Perhaps I am too open to suggestion.

But my scores seemed uncanny in their accuracy.

In its entirety, my DiSC profile described the kind of guy who would sit down and write a thing like LeaderFOCUS every weekend.

Eerie.

* * * * * * * *

Some people need control.  Some need relationships.  Some need security.  Some need structure.  Some need them all.  A few need none.  But most of us tend to favor one, maybe two of the four.

Each handles stress a little differently.  The control guy makes demands.  Sets policy.  The relational guy looks for support.  The security guy looks for direction.  The structure guy checks the manual. 

In our little exercise this week, we learned first to know something about ourselves, and then to think more clearly about the people who surround us.  We need to understand our own motives and responses, and then understand that others around us will have their own distinct ways about them. 

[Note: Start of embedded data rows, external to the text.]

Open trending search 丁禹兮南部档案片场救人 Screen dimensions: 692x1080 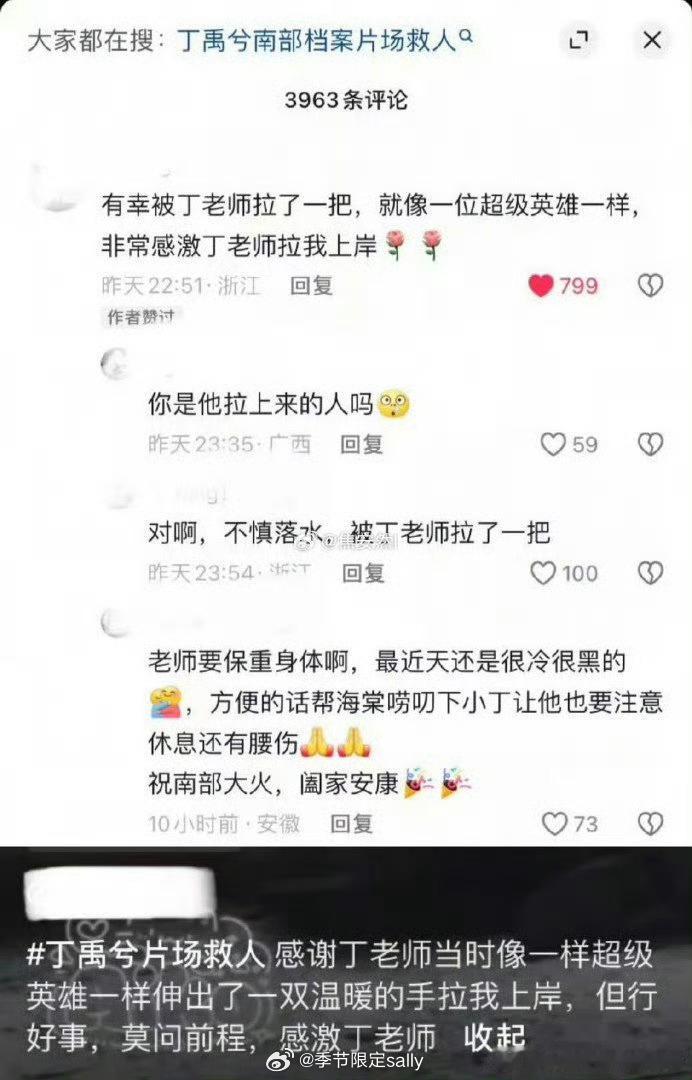pyautogui.click(x=317, y=40)
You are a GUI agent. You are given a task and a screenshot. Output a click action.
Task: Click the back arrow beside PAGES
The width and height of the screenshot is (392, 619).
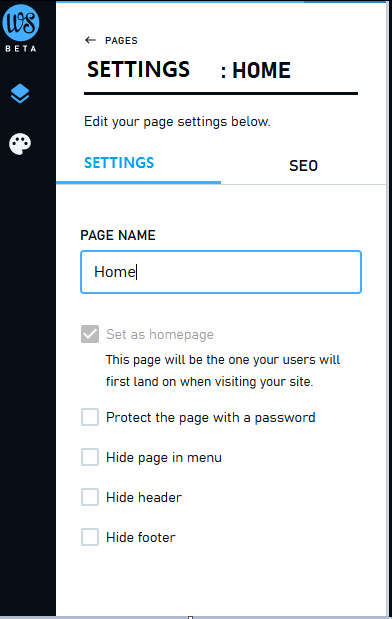[x=90, y=40]
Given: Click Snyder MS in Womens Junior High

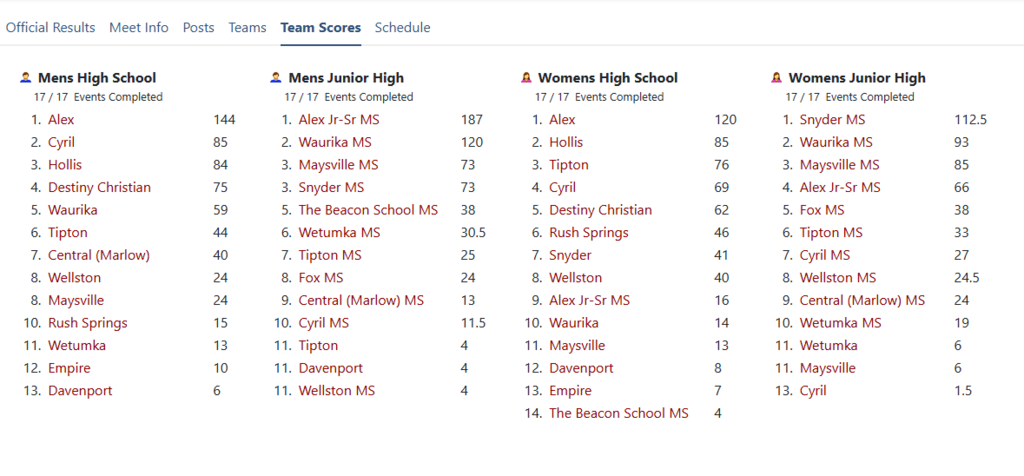Looking at the screenshot, I should [x=834, y=119].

We should expect them to be unique.  We should embrace, and even celebrate, the differences.

* * * * * * *

It’s Monday morning.  You are a leader.

On Saturday, we, along with a team of others, assisted our daughter and son-in-law in a move.  Ben and Kris left their modest little rental house in the city and moved into a brand new home on the edge of town.  Our favorite room is the nursery.  Their baby is due in February.

It’s a paradigm shift for them.  Everything old is past.  The new has come.

I learned at the airport that there really is a difference between the exterior and the interior.  That bag looked just like the one I checked at the counter in Fort Lauderdale.  But it wasn’t.  Inside there was something else.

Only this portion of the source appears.